I have been thinking about ways to alter email programs (readers, servers, protocols) so that sending spam would be more difficult, and hopefully more expensive and less feasible for spammers. Yes, this is a tremendously difficult problem, but it is also a very important one, so much so that I am surprised it hasn’t been solved already.

A friend posted this link which is a filtering system based on this idea. It’s a very interesting way to judge whether something is spam based on parsing out all the words and tokens from two large containers of mail: one with spam, and one with your legitimate mail. It’s a cool idea because it is adaptive, and the criteria is set by each user (or each group that chooses to share info about good and bad messages).

However, I still think that we need to start thinking about the next generation of mail servers and how they are going to behave. Email is such a great productivity tool, even with the spam, but it is quickly becoming harder to use (and more expensive) due to spammers.

How to improve the email infrastructure

I believe there are a number of problems with the current email infrastructure and that those flaws are being exploited by spammers. A lot of these factors are historical and may not even be required parts of the system anymore. All the factors add up to “it’s harder to catch spammers than to send spam”. More importantly, sending spam is profitable and cheap; catching spammers and filtering out spam is expensive and unrewarding.

Since this is such a difficult problem, I don’t believe that any single solution will solve it. But, there may be several small solutions that are easier to implement than one difficult one.

Anyway, my emphasis here is on methods that are cheap and simple to implement, and which make it more expensive and infeasible for spammers to do business as usual.

1. Forgery is way too easy. Reporting spam back to the real admin is hard.
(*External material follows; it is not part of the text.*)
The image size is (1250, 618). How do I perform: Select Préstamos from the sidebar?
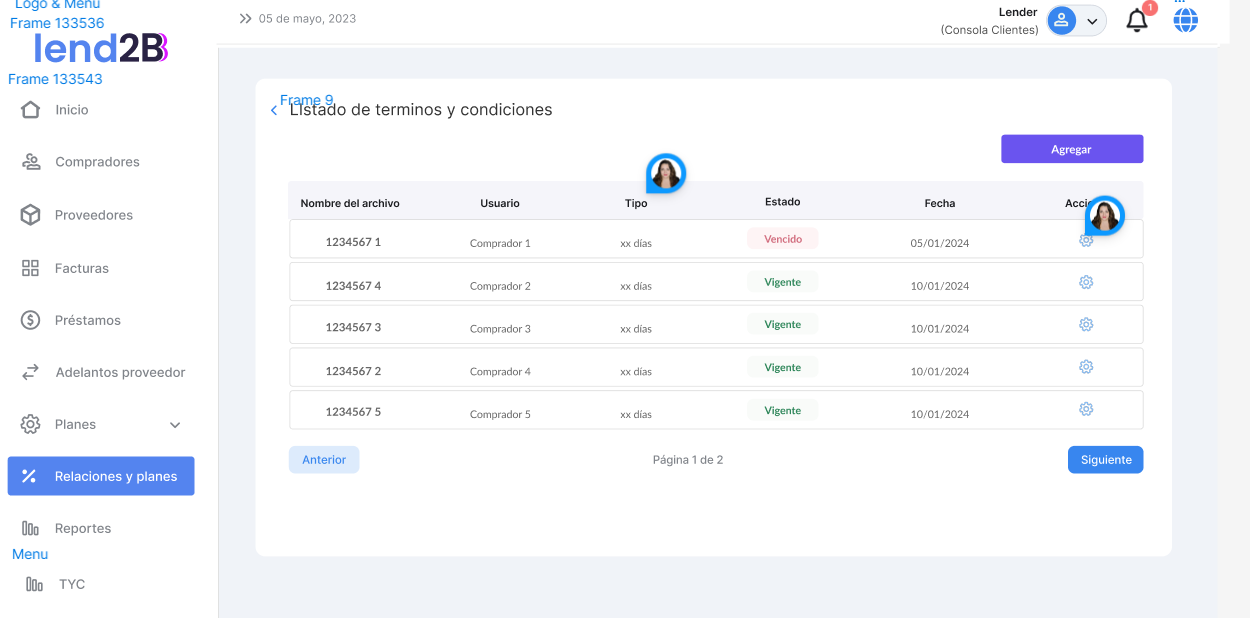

This has to do with the “trusting” nature of the early email servers and protocols. The idea was that any server could “relay” mail for any other server, on to its ultimate destination, and there was no mechanism for verifying the From: address and correlating it to the actual node which originated the transaction. You need a password to get your mail, but you don’t need a password to send mail, so you can freely send mail claiming to be from someone else. Also, most mail servers accept mail from any other node on the Internet, whether or not the machine actually starting the transaction is a bonafide representative of the domain represented in the From: address.

How do we fix this? Is it even possible to teach mail servers to only accept mail from other servers if the From: address correlates with the sending server?

Authentication of a message requires two parts: 1. is the message really from the sender named on the envelope, and 2. is the sender’s account still valid. There are complicated ways of issuing certificates and using split-key encryption to accomplish this; PGP is one such mechanism. But maybe there is a simpler way to get what we want. Really, what we want to know is, is this From: address really a valid address that we could send mail back to, and did this message really come from that address.

One way to do this might be to set a simple rule that says that servers who send mail out from a certain domain must be affiliated with that domain in a way that is hard to fake, such as publishing the server name in DNS. One brute-force way to do this is to make sure that the MX records (listing the servers authorized to receive mail sent TO my domain) also include all possible sending servers for that domain as well, so that mail FROM my domain also comes from one of the MX machines. Even if a server doesn’t accept email on port 25, it is probably harmless to add it to the MX list. (Most servers already do a DNS lookup to verify if the domain really exists.) A slightly more elegant variation on this would be to publish some other type of record (similar to MX) that identifies authorized senders. In either case, the sending out would have to be authorized by the actual owner of the domain. There has to be a trust relationship between the domain owner and the server owner, and if that trust is broken by either, no messages can be sent from that domain using that server.

This is sort of a “first pass” – you have authenticated just the domain part, which at least proves that the domain is for real and that someone affiliated with that domain probably sent the message. But we haven’t authenticated the full address, and any AOL.COM user could still send mail out claiming to be some other AOL.COM user. This would be up to the server administrator to solve. In a perfect world, the sending server would require the actual account holder to authenticate himself with his password before accepting the message. We haven’t solved this problem, but by reducing the number of servers authorized to send “from” mail, we have turned an impossible problem into a somewhat tractable one.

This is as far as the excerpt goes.